Software Engineering and Project Management - Introduction, Modeling Concepts...Software Engineering and Project Management - Introduction, Modeling Concepts...
Software Engineering and Project Management - Introduction, Modeling Concepts...
 
CEC 352 - SATELLITE COMMUNICATION UNIT 1
CEC 352 - SATELLITE COMMUNICATION UNIT 1CEC 352 - SATELLITE COMMUNICATION UNIT 1
CEC 352 - SATELLITE COMMUNICATION UNIT 1
 
2008 BUILDING CONSTRUCTION Illustrated - Ching Chapter 08 Doors and Windows.pdf
2008 BUILDING CONSTRUCTION Illustrated - Ching Chapter 08 Doors and Windows.pdf2008 BUILDING CONSTRUCTION Illustrated - Ching Chapter 08 Doors and Windows.pdf
2008 BUILDING CONSTRUCTION Illustrated - Ching Chapter 08 Doors and Windows.pdf
 
Comparative analysis between traditional aquaponics and reconstructed aquapon...
Comparative analysis between traditional aquaponics and reconstructed aquapon...Comparative analysis between traditional aquaponics and reconstructed aquapon...
Comparative analysis between traditional aquaponics and reconstructed aquapon...
 
Welding Metallurgy Ferrous Materials.pdf
Welding Metallurgy Ferrous Materials.pdfWelding Metallurgy Ferrous Materials.pdf
Welding Metallurgy Ferrous Materials.pdf
 
AI + Data Community Tour - Build the Next Generation of Apps with the Einstei...
AI + Data Community Tour - Build the Next Generation of Apps with the Einstei...AI + Data Community Tour - Build the Next Generation of Apps with the Einstei...
AI + Data Community Tour - Build the Next Generation of Apps with the Einstei...
 
原版制作(Humboldt毕业证书)柏林大学毕业证学位证一模一样
原版制作(Humboldt毕业证书)柏林大学毕业证学位证一模一样原版制作(Humboldt毕业证书)柏林大学毕业证学位证一模一样
原版制作(Humboldt毕业证书)柏林大学毕业证学位证一模一样
 
Electric vehicle and photovoltaic advanced roles in enhancing the financial p...
Electric vehicle and photovoltaic advanced roles in enhancing the financial p...Electric vehicle and photovoltaic advanced roles in enhancing the financial p...

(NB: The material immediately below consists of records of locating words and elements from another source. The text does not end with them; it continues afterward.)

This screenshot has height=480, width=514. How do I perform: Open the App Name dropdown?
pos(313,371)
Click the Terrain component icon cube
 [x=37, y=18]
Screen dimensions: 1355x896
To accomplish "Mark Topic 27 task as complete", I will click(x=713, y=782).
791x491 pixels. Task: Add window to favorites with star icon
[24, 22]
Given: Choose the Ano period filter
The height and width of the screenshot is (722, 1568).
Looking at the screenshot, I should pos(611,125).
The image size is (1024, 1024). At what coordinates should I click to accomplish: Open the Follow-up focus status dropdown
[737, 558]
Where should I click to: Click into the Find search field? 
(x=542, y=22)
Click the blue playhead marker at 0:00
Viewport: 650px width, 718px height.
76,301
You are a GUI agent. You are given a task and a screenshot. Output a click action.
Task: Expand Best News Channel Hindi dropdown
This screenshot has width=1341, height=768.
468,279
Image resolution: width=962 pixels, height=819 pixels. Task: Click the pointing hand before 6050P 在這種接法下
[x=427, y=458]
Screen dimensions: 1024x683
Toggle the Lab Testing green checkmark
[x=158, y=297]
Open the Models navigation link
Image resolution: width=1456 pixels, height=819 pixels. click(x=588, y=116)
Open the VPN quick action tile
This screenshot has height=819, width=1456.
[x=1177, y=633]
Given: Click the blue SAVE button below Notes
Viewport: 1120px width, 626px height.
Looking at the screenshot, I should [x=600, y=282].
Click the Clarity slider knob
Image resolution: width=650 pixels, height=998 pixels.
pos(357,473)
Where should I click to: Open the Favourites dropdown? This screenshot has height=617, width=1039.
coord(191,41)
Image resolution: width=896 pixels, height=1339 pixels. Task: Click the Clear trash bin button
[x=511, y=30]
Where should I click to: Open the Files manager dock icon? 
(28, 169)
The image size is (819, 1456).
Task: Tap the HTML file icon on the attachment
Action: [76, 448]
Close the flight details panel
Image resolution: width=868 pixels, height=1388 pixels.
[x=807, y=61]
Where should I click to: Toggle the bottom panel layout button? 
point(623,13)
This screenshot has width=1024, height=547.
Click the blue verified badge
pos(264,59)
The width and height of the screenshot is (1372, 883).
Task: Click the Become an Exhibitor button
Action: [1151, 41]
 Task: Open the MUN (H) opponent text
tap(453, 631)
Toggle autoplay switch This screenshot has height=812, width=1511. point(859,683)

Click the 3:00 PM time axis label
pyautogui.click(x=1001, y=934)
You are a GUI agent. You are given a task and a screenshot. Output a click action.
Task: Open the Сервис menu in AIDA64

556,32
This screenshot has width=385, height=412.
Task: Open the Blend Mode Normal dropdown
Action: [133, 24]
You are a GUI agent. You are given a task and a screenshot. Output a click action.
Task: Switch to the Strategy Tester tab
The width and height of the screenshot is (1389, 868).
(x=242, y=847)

Electric vehicle and photovoltaic advanced roles in enhancing the financial p...
 
一比一原版(爱大毕业证书)爱荷华大学毕业证如何办理
一比一原版(爱大毕业证书)爱荷华大学毕业证如何办理一比一原版(爱大毕业证书)爱荷华大学毕业证如何办理
一比一原版(爱大毕业证书)爱荷华大学毕业证如何办理
 
Applications of artificial Intelligence in Mechanical Engineering.pdf
Applications of artificial Intelligence in Mechanical Engineering.pdfApplications of artificial Intelligence in Mechanical Engineering.pdf
Applications of artificial Intelligence in Mechanical Engineering.pdf
 
Digital Twins Computer Networking Paper Presentation.pptx
Digital Twins Computer Networking Paper Presentation.pptxDigital Twins Computer Networking Paper Presentation.pptx
Digital Twins Computer Networking Paper Presentation.pptx
 
一比一原版(osu毕业证书)美国俄勒冈州立大学毕业证如何办理
一比一原版(osu毕业证书)美国俄勒冈州立大学毕业证如何办理一比一原版(osu毕业证书)美国俄勒冈州立大学毕业证如何办理
一比一原版(osu毕业证书)美国俄勒冈州立大学毕业证如何办理
 
Curve Fitting in Numerical Methods Regression
Curve Fitting in Numerical Methods RegressionCurve Fitting in Numerical Methods Regression
Curve Fitting in Numerical Methods Regression
 

Parellelism in spectral methods

  • 1. PARALLELISM IN SPECTRAL METHODS C. CANUTO(I) ABSTRACT - Several strategies of parallelism for spectral algorithms are discussed. The investigation shows that, despite the intrinsic lack of locality of spectral methods, they are amenable to parallel implementations, even on fine grain architectures. Typical algorithms for the spectral approximation of the viscous, incompressible Navier-Stokes equations serve as examples in the discussion. SOMMARIO - Si discutono diverse strategie di parallelizzazione di algoritmi di tipo spettrale. L'analisi mostra che i metodi spettrali possono essere efficacemente implementati su architetture parallele, anche a grana fine, nonostante il loro carattere non-locale. Nella discussione si usano a titolo di esempio alcuni noti algoritmi spettrali per l'approssimazione delle equazioni di Navier-Stokes vi- scose e incompressibili. Introduction. Since their origin in the late sixties, spectral methods in their modern form have been designed and developed with the aim of solving problems, which could not be tackled by more conventional numerical methods (finite differences, and later finite elements). The direct simulation of turbulence for incompressible flows is the most popularly known example of such applications: the range of phenomena amenable to a satisfactory numerical simulation has widened during the years (l) Dipartimento di Matematica, Universit~ di Parma, 43100 Parma, Italy and Istituto di Analisi Numerica del C.N.R., Corso C. Alberto, 5 - 27100 Pavia, Italy. Invited paper at the International Symposium on ~,Vector and Parallel Proces- sors for Scientific Computation- 2~, held by the Accademia Nazionale dei Lincei and IBM, Rome, September 1987.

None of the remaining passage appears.